Johannes Høsflot Klæbo è stato vittima di una caduta durante la semifinale della sprint di Drammen, riportando una commozione cerebrale. Il campione norvegese è stato immediatamente trasportato in ospedale, dove è stato trattenuto in osservazione per l'intera notte. Nella mattinata odierna, il medico della nazionale norvegese, Ove Feragen, ha fornito un aggiornamento dettagliato sulle sue condizioni di salute.
Condizioni e conseguenze immediate
Ove Feragen ha specificato che Klæbo ha subito una “leggera commozione cerebrale”, una condizione che richiederà un attento monitoraggio nei prossimi giorni.
Di conseguenza, il fuoriclasse norvegese non prenderà parte alla 50 km di Holmenkollen, evento in programma per sabato. Successivamente, si valuterà attentamente la sua eventuale partecipazione alla tappa finale di Coppa del Mondo a Lake Placid, negli Stati Uniti, prevista per la settimana successiva. Il medico ha aggiunto con un certo sollievo: “È andata bene considerate le circostanze. Ora tornerà a casa a Trondheim” per proseguire il recupero.
Implicazioni per la stagione agonistica
La caduta e la conseguente commozione cerebrale gettano un'ombra sul proseguimento della stagione agonistica per Klæbo. Sebbene abbia già matematicamente assicurato la Coppa del Mondo assoluta e quella di sprint, il norvegese rischia ora di essere superato nella classifica di Coppa del Mondo delle gare di distanza.
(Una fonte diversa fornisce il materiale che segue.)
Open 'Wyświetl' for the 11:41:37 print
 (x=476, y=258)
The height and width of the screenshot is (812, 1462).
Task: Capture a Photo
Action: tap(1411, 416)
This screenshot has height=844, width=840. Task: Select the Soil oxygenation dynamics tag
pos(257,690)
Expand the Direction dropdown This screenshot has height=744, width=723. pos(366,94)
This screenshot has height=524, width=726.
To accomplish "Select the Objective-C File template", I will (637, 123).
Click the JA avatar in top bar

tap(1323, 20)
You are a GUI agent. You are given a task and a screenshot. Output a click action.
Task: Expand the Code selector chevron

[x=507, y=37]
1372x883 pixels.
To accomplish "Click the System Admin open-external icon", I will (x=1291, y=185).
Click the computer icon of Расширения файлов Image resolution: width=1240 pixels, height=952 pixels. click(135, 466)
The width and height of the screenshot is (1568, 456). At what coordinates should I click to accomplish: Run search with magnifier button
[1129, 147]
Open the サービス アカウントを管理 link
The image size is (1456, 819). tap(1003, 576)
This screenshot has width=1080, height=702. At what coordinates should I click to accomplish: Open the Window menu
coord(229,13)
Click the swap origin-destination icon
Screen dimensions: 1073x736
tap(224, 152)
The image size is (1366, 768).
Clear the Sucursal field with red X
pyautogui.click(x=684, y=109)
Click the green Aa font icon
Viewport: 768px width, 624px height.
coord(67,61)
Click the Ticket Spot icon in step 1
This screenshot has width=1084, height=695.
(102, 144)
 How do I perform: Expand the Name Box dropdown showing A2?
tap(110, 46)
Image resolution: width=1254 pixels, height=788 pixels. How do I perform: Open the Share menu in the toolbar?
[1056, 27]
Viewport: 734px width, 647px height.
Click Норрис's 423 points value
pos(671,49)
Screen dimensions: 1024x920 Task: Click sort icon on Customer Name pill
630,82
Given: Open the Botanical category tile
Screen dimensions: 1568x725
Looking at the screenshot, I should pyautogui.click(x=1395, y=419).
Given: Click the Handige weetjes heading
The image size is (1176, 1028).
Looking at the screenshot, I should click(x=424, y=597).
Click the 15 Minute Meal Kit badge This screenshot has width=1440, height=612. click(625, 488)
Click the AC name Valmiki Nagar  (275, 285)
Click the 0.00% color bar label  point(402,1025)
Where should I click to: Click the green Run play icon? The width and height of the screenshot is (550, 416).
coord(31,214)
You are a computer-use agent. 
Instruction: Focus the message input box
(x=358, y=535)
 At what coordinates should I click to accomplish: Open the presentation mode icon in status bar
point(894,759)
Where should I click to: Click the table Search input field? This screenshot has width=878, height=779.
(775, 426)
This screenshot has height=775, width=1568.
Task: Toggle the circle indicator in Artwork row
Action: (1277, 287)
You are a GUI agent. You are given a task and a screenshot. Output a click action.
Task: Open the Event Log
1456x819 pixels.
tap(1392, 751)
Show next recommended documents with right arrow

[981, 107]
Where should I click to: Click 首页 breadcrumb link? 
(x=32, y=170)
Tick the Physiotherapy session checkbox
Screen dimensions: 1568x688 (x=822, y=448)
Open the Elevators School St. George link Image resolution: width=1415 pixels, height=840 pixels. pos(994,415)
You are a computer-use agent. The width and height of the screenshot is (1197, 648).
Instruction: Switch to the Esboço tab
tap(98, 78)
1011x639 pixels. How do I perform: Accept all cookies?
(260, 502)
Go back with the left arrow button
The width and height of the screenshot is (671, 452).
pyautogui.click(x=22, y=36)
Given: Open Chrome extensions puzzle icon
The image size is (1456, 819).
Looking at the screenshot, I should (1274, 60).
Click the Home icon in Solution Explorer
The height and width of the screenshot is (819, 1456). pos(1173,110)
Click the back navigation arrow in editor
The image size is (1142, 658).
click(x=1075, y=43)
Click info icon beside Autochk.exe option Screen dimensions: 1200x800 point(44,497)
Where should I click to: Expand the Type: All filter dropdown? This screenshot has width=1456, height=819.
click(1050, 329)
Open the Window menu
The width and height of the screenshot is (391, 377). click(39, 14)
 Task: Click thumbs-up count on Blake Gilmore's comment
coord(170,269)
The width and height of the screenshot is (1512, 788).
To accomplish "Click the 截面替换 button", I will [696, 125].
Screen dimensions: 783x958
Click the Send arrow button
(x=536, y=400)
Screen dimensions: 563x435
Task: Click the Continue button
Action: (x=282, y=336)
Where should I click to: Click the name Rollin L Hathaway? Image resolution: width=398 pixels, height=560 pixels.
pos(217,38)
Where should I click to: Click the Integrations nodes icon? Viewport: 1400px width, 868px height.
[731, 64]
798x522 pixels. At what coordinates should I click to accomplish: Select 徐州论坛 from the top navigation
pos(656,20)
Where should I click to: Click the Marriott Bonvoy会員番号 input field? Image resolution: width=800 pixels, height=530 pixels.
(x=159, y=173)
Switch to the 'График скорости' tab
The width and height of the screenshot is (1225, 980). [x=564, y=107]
In uno scenario del genere, sfumerebbe la possibilità di un triplice trionfo nella classifica generale e di specialità, un risultato di portata storica e mai raggiunto prima nel circuito.
Aggiornamenti sulle condizioni di Klæbo
Le informazioni confermano che Klæbo ha riportato una commozione cerebrale e che, pertanto, salterà la 50 km di Holmenkollen. Il medico Ove Feragen ha dichiarato che “è troppo presto per dire se parteciperà alla conclusione della Coppa del Mondo negli Stati Uniti”, aggiungendo che “sta bene nelle condizioni attuali e tornerà a Trondheim” per ulteriori valutazioni mediche e per iniziare il percorso di recupero.